The city could not be bound by its mayor’s act in maliciously instituting and prosecuting a criminal case without probable cause, for that would be the individual act of the person so causing such prosecution, and not the act of the city. Doyle v. City of Sandpoint, 18 Idaho 654, 112 Pac. 204, Ann Cas. 1912A 210, 32 L. R. A. (N. S.) 34; City of Chicago v. Williams, 182 Ill. 135, 55 N. E. 123.

In any event, if the city could be held liable for such unjustifiable prosecution, the city and Rolfe could both be held liable, and the injured party could sue either one or both, separately or jointly. Mitchell v. Hughes, 104 Wash. 231, 176 Pac. 26.

It is further contended that the release of Hensinger by the jury had the effect of releasing his co-defendants. Hensinger was the person who made the arrest, but the evidence showed on behalf of respondents that Hensinger acted merely at the direction and under the authority of Rolfe, and while he might have been held liable with his co-defendants as one of the conspirators, his release would not necessarily have the effect of releasing the other defendants, who were shown to be liable for the tort. 6 A. & E. Ency. Law (2d ed.), 872. The injured party may pursue all or any number jointly less than the whole number committing the tort. Mitchell v. Hughes, supra.

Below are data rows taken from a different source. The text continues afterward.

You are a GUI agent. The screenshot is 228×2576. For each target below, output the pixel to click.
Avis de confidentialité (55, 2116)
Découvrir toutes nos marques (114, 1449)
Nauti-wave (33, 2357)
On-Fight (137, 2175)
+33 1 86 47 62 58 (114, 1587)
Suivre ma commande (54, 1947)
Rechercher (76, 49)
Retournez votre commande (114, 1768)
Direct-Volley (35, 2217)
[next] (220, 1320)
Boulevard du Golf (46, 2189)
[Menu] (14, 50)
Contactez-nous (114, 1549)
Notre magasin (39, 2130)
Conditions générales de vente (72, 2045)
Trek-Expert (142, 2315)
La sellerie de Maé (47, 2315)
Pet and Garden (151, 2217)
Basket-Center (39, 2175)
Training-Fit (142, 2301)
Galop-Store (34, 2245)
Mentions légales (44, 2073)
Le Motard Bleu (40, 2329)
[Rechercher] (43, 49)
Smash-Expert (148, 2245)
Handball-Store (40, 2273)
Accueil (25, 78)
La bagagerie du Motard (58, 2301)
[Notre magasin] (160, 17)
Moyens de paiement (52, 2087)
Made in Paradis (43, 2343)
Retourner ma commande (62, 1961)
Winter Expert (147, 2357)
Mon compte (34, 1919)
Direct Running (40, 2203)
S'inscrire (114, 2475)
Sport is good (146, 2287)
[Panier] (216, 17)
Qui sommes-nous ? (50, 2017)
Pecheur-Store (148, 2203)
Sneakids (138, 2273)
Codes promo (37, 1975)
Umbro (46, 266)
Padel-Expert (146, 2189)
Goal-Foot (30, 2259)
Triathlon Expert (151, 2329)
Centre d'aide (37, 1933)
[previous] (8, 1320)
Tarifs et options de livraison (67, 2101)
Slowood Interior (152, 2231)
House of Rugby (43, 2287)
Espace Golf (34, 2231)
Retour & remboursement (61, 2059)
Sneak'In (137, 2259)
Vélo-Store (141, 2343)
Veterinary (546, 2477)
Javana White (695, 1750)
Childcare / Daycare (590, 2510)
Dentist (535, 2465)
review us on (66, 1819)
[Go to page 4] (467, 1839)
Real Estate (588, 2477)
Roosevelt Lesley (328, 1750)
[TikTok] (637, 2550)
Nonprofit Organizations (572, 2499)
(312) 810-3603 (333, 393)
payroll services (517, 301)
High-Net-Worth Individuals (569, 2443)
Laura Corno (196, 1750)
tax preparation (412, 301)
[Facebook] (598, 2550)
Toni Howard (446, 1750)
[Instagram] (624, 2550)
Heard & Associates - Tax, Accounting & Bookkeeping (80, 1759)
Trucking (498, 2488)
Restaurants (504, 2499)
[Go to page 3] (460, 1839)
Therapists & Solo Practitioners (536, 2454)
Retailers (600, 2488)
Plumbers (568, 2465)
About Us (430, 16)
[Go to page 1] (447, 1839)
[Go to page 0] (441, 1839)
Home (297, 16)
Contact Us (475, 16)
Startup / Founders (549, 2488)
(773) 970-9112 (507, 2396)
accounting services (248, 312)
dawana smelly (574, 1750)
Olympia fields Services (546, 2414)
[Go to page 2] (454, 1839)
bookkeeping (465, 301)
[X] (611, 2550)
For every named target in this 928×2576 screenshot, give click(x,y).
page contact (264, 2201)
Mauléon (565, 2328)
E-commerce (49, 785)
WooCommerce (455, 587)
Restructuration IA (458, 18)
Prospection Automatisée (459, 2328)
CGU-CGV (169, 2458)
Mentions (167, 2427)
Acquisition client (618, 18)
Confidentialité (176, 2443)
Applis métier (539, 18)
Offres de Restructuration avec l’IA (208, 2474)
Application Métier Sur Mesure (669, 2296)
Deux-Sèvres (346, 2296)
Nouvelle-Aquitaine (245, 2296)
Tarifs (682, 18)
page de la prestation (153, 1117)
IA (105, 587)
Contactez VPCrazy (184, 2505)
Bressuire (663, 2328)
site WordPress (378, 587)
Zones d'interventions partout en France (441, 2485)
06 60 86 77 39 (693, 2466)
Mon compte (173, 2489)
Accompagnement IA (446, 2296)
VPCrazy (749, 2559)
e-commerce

Exceptions were taken to several instructions and portions of instructions by appellants, which are set *59forth in the brief of appellants, but no arguments are made thereon, appellants apparently relying upon their theory of the law as set forth in their assignments of error, that there was no showing of want of probable cause or of malice and that the jury should have been instructed accordingly, a nonsuit granted, or the verdict set aside. Since there was sufficient evidence to go to the jury of collusion or conspiracy between appellants out of which arose the prosecution, and that the prosecution was unfounded and was abandoned, we shall not notice any alleged error in the instructions.

Many of the questions argued by appellants under their assignments are answered by our decision in Mitchell v. Hughes, supra.

Appellants also complain of the size of the verdict. Although an examination of the record shows that there was apparently little mental suffering, humiliation, disgrace, and no pain of body suffered by Mrs. Wood, and no evidence of injury to her credit, the award of $500, although extremely large, does not appear to be so excessive as to give evidence of passion or prejudice on the part of the jury. The trial court having permitted it to stand, we shall not interfere with it.

Finding no error, the judgment is affirmed.

Main, C. J., Tolman, and Parker, JJ., concur.





Dissenting Opinion

Mackintosh, J.

(dissenting) — Nominal damages are all that the respondents are entitled to if a judgment against the appellants is to be allowed to stand.